▶ Materials provided:
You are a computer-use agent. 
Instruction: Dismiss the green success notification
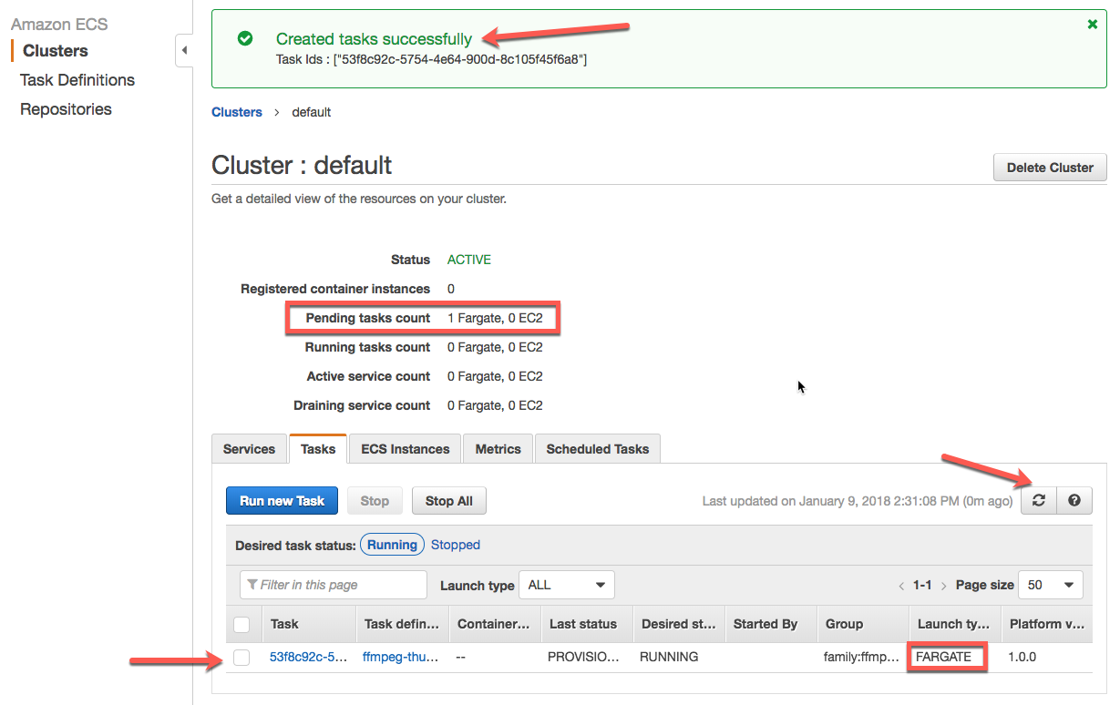tap(1093, 25)
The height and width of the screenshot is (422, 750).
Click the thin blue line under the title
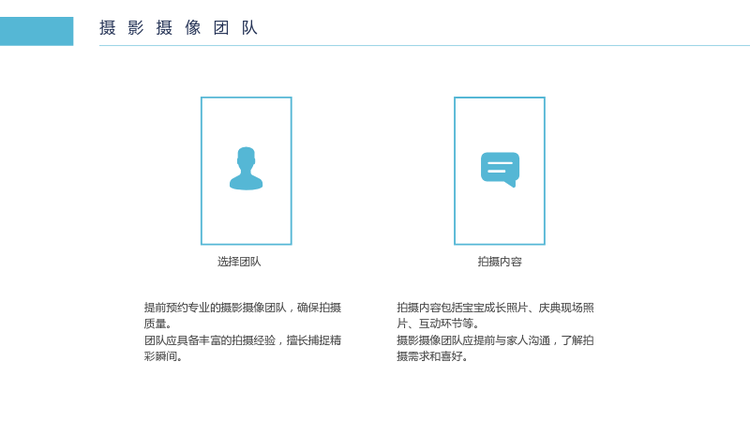click(425, 45)
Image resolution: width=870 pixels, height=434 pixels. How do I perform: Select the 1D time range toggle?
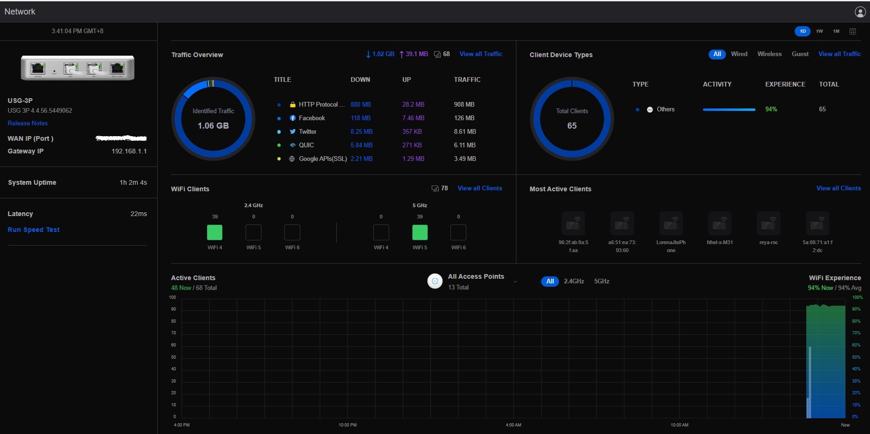pos(803,31)
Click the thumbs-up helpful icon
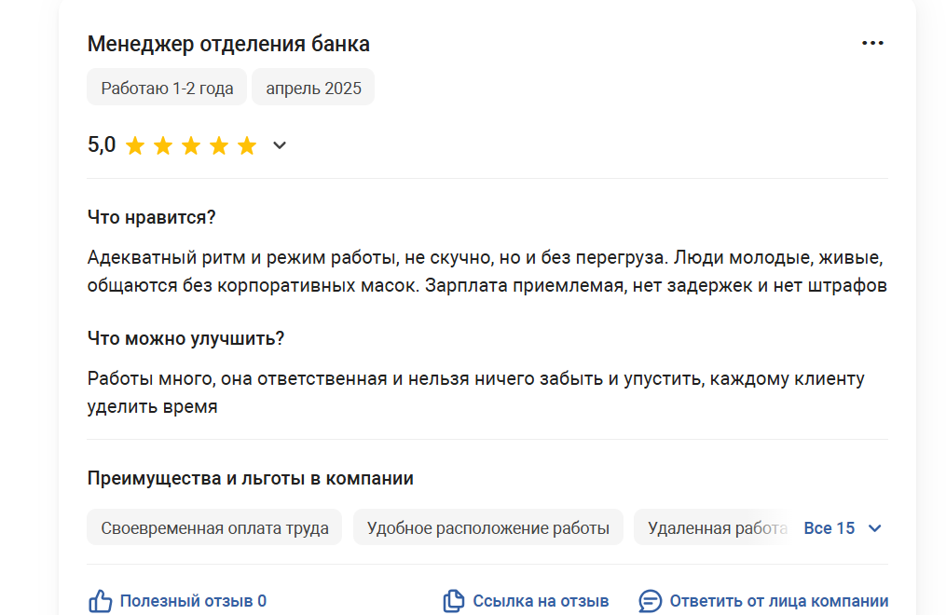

▶ How to complete this task:
Copy exactly the lines that begin at the one containing "Instruction: Dismiss the" and end at the last line of the records, both included, omitting the pictures.

▶ Expected answer:
Instruction: Dismiss the green success notification
tap(1093, 25)
The height and width of the screenshot is (422, 750).
Click the thin blue line under the title
click(425, 45)
Image resolution: width=870 pixels, height=434 pixels. How do I perform: Select the 1D time range toggle?
pos(803,31)
Click the thumbs-up helpful icon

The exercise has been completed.